SAN FRANCISCO (AP) - Track coach Trevor Graham was found guilty
Thursday of one count of lying to federal investigators about his relationship to a steroids dealer.
Jurors could not reach a verdict on two other counts, including whether Graham set up his athletes with drugs obtained from Angel
Graham, who coached former star sprinters Marion Jones and Tim Montgomery, is the second person from the BALCO doping scandal to
be convicted at trial. Former elite cyclist Tammy Thomas was found
guilty in April of lying to a federal grand jury when she denied taking steroids.
The maximum sentence for Graham's conviction on one count of lying is five years in prison and a $250,000 fine. He likely will receive much less at his sentencing hearing, scheduled Sept. 5 before U.S. District Judge Susan Illston.
Graham was charged with three counts of lying to two IRS agents about his relationship with Heredia - a Laredo, Texas, discus thrower who bought performance-enhancing drugs in Mexico and sold them to many star track athletes.
In an interview in North Carolina in June 2004, Graham denied setting up his athletes with drugs obtained from Heredia, said he never met Heredia in person and that he last contacted Heredia by phone in about 1997.
The jurors convicted Graham on the charge relating to the phone calls. A mistrial was declared on the other two, even though a photo showed Graham and Heredia together at Heredia's house over Christmas in 1996.
"The jury obviously had problems with the government's case on the other two counts, including the allegations that Mr. Graham instigated and facilitated the use by a few of his athletes of performance-enhancing drugs supplied by Angel Heredia," defense attorney William Keane said. "As we maintained all along we did not believe that the government could prove that case. It simply was not true."
Prosecutors, who can retry Graham on the other two charges, had
no comment on their next move. Keane said he hoped the government
would not retry Graham.
Jury foreman Frank Stapleton, a 59-year-old small business owner from Oakland, was the lone holdout for conviction on the second count and one of two holdouts on the first. He said he questioned whether Graham's statements that he had not met Heredia in person was deliberately misleading and had problems deciding whether it was material to the investigation.
On the first count, Stapleton said he questioned the credibility of almost all government witnesses, but mostly Heredia.
Assistant U.S. Attorney Jeff Finigan acknowledged in closing arguments that Heredia made "a lot of inconsistent statements." But Heredia's testimony was corroborated by testimony from athletes and the documentary evidence submitted in the case, Finigan said.
Stapleton said he was disturbed by Heredia's testimony that he personally filled out FedEx shipments receipts addressed to Graham
even though the handwriting appeared dramatically different.
"My question is why did the prosecutors put up a witness who had the audacity to lie to us under oath," Stapleton said. "That was their key witness."
Stapleton said he believed the government was determined to make an example of Graham and was willing "to do a deal with a true devil" to achieve that goal.
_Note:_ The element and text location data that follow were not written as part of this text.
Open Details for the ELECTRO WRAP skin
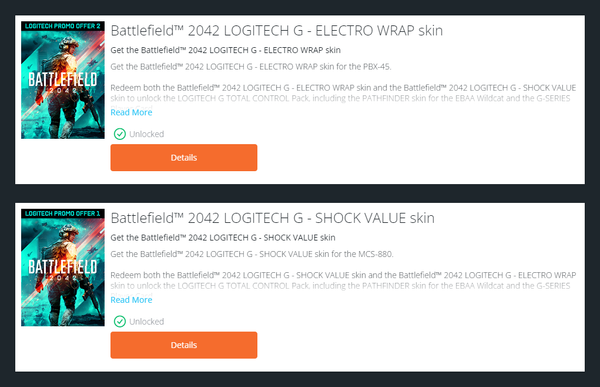This screenshot has height=387, width=600. point(184,158)
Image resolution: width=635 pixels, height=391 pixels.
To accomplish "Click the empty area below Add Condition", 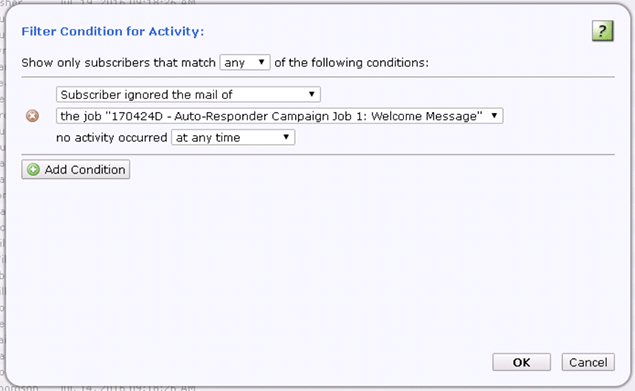I will (x=318, y=263).
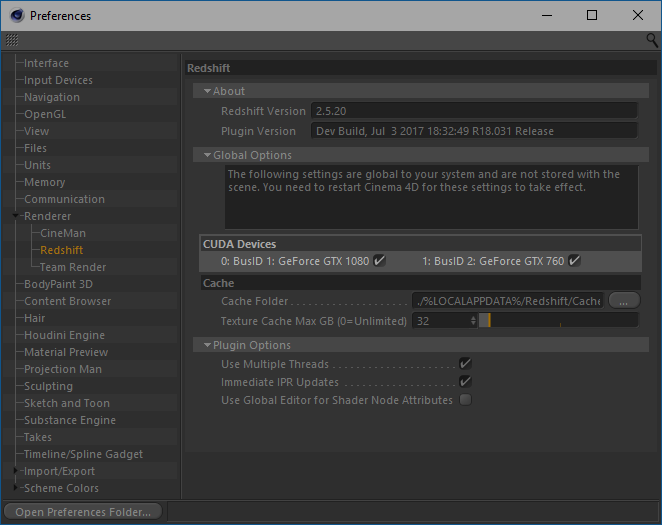
Task: Click the browse button next to Cache Folder
Action: [x=624, y=301]
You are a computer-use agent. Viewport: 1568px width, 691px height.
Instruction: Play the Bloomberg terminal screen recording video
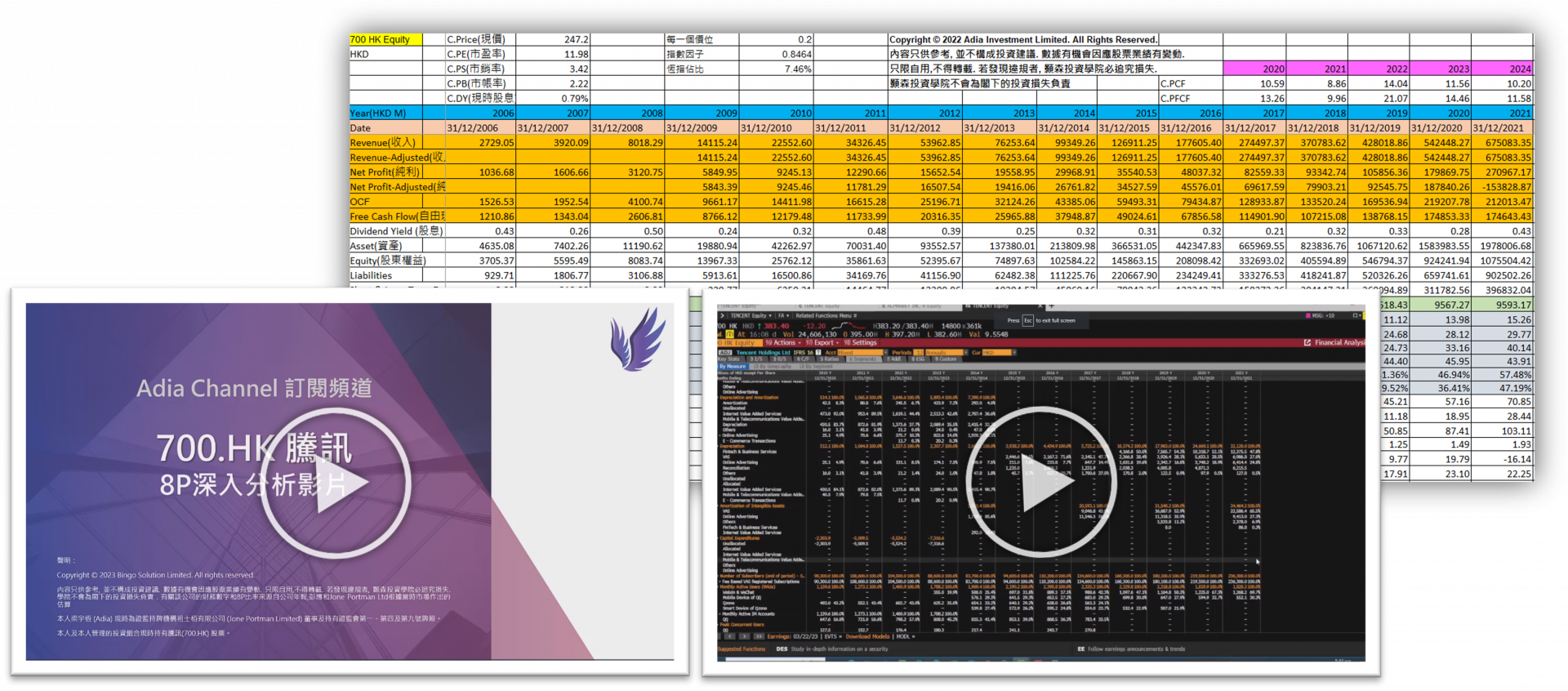click(x=1040, y=482)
Keane portrayed his client as "the original whistle blower in BALCO" who later was made a scapegoat. In 2003, Graham anonymously sent the U.S. Anti-Doping Agency a vial of "the clear," a then undetectable steroid.
Prosecutors countered that Graham only sent the vial because he was "diming out another drug dealer."
Investigators traced the vial back to the Bay Area Laboratory Co-Operative and used that information to help determine the company was distributing performance-enhancing drugs to elite athletes.
The federal government steroids probe has ensnared a number of athletes, including home run king Barry Bonds. Investigators are also looking into whether pitcher Roger Clemens lied when he told Congress he never used performance-enhancing drugs.
Graham is the latest BALCO figure to be convicted. Eight others, including Jones and BALCO founder Victor Conte, have pleaded guilty
to various charges of perjury, drug and money laundering charges.
Jones is serving a six-month prison sentence, and Montgomery recently was sentenced to four years after pleading guilty to writing bad checks. He also faces heroin distribution charges.